Allah Allah. Sahiden elim sen de oynuyoruz galiba, ama biri bana sen de oyundasın demeyi unutuyor sanırım. Son durak olsun, ablamlayım...
- Abla, anneme ne oluyor ya. Ablanı veriyorum demekten başka bir şey söylemiyor.
- O sana küsmüş Ebru. Ondan öyle yapıyor.
- Küsmüş mü ? İyi de benim bundan niye haberim yok, hem dünden beri küsmeye neden olan şey ne olabilir.
- Bilmiyorum, ben de anlamadım ki, bir şey söylemedi. Sadece ben onunla küsüm dedi.
- Ya ben deliriyor olabilir miyim ? Birimiz İstanbul' da birimiz İzmir' deyiz ve ne olduysa dünden bu yana, küstük ve benim haberim yok. Üstelik başrol oyuncusu da benim.
- Sen en iyisi onu cep telefonundan ara, gönlünü al. Nedeni falan da boş ver. Hemen yumuşayacaktır, konu her neyse kapanacaktır.
- Abla siz aynı yerde değil misiniz şimdi, neden cep telefonundan arayacağım annemi ? Bu telefondan konunun ne olduğunu bilmeden gönül alsam olmaz mı?
- Ya gördün işte, telefonu bana veriyor.
- Peki cep telefonundan arayayım bari.
Hayır anlamadığım cep telefonu tarifesi daha yüksek olduğu için, daha kıymet vermiş gibi mi olacağım. Tarifesi yüksek telefonumdan ara, seni affedeyim gibi bir şey mi bu ? Ya da böyle bir şey olabilir mi ? En mantıksızın içinde en mantıklı gibi duran şu olabilir; annem Turkcell in hisse senetlerinden aldı ve küsmüş gibi yapıp, affederim ama bir şartla, o da Turkcell hatlı cep telefonumdan arasan gibi bir tavır takınıp, hisselerinden minik bir pay verdiği ablamı da konuyla ilgili gerekli yönlendirmeyi yapması üzere vekil tayin etmiş. E tabii küs biri konuşmaz, konuşursa inandırıcılığı yok olur, kimse cep telefonundan aramaz. Dolayısıyla ablama ihtiyacı var... Annemin cep telefonunu tuşlarken bunları düşündüm bir an, ne fantezi ama...

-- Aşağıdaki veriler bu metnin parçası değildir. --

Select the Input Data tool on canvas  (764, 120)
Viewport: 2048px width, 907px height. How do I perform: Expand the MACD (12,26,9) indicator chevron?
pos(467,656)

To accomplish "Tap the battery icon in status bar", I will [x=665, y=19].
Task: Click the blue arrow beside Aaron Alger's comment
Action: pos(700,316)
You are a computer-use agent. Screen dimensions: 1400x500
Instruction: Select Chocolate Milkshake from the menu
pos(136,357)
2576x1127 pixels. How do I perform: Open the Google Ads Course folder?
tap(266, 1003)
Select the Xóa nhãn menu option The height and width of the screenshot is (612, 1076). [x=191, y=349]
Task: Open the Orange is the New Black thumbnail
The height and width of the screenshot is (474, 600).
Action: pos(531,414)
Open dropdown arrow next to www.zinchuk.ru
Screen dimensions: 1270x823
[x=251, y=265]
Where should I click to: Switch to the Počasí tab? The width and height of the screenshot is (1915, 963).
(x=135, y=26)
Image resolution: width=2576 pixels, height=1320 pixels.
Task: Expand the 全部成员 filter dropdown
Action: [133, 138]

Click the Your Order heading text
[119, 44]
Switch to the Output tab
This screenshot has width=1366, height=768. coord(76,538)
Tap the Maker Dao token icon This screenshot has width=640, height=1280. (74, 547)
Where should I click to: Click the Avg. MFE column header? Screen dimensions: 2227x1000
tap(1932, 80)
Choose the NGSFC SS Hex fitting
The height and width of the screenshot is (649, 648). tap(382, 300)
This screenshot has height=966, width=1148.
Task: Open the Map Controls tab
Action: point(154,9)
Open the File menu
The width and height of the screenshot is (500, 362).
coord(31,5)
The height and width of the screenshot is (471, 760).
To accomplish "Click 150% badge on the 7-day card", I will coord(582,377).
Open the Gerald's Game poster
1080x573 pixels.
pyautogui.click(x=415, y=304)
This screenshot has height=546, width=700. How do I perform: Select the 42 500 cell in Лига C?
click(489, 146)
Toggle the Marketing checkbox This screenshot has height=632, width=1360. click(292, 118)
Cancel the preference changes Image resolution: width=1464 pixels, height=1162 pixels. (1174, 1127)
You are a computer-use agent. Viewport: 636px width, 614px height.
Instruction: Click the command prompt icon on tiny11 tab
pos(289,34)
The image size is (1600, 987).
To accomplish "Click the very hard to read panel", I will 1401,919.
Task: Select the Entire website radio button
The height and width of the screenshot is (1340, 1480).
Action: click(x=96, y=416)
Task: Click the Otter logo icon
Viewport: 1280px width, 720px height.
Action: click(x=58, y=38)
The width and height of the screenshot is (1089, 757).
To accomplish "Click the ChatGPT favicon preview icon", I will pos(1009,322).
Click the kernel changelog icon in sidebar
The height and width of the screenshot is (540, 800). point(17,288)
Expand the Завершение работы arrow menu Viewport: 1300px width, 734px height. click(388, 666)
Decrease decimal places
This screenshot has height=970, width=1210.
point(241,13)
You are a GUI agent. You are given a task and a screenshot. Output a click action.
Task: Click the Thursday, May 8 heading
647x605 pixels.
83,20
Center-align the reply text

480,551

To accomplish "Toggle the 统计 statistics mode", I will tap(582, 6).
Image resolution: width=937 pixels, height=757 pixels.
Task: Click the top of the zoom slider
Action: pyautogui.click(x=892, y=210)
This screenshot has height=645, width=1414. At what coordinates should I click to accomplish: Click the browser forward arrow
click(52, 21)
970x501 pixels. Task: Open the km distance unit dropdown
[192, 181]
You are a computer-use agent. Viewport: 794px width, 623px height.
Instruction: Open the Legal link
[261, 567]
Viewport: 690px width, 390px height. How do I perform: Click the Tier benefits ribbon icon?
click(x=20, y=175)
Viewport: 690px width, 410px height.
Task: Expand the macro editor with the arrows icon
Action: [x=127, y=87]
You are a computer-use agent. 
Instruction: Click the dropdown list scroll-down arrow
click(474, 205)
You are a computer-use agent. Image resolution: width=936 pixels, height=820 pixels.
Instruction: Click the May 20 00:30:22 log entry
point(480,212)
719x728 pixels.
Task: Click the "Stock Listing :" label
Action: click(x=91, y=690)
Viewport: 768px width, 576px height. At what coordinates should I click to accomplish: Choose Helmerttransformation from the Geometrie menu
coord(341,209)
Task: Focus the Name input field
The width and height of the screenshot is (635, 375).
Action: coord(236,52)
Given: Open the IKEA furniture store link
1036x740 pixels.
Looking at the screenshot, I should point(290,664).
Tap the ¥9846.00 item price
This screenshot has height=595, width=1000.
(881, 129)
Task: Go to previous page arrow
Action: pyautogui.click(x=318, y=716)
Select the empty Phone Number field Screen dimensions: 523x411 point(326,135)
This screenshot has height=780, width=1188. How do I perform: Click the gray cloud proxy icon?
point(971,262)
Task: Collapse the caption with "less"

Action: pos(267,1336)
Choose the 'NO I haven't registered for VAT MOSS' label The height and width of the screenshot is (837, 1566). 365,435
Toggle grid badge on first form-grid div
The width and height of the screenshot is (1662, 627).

- Alo anne, nasılsın canımmm ?
- Dur ablanı veriyorum.
- Anne yeter artık ama ya. Ablamı verme diye cep telefonundan aradım seni. Yani bu senin özel telefonun. Ablamı isteseydim, senin numarandan aramazdım.
- O zaman pilim bitiyor.
- Neyin bitiyor ? An ne...
Kapattı bile. Rolüne kaptırmış kendini; ablamın ev telefonundan arayınca peşi sıra gerçekleştirdiği eylemine, cep telefonundan aranınca da devam etmek istedi, ben de ona cep telefonundan arandığını ve onun özel telefonu olduğunu hatırlatınca da, ebelenmiş çocuk gibi, panik halde yeni bir strateji geliştirmek istedi ama, fırsat bulamadığı için doğru cümleyi bulamayıp pilim bitiyor dedi ve kapattı. Ve muhtemelen şu sıralar benim bunu yemiş olmamı ümit ediyordur. Vay vay vay... İp atladım ya.
O zaman pilim bitiyor... Pil yalnız... Hani şu şarja benzeyen şey... Onun adı pil.
Her şey bir yana, ben ne yaptım bir bilsem. Neden küstü ve neden küstüğünü anlatmak için militan gibi davrandı. Ben salak günümdeyim diyelim, küslüğünü anlatma şekli son derece doğruydu da diyelim, ama, salaklık işte ben bunu anlayamadım. Hangimiz beş yaş grubu çocuk olduk, hangimiz yeni anne ?
Anne dedim de aklıma geldi, şu benim oğlan yani kedim... Söz etmiş olmalıyım, kendisi İran asıllı olup renginden ötürü Rakı adını almıştır. 01.03.04 doğumlu, bebeklik çağının son demlerini yaşamaktadır, Tanrı kendisine uzun ömür versin, şirinlik muskası onun sayesinde keşfedilmiştir. Bir kedi için çok abartılı tanımlama gibi görünse de, aslında değildir. En azından sahibi olan ben için değildir. Hatırıma böyle kabul edin. ( Bkz. foto no 1, Kırkı yeni çıkmış bebek Rakı... )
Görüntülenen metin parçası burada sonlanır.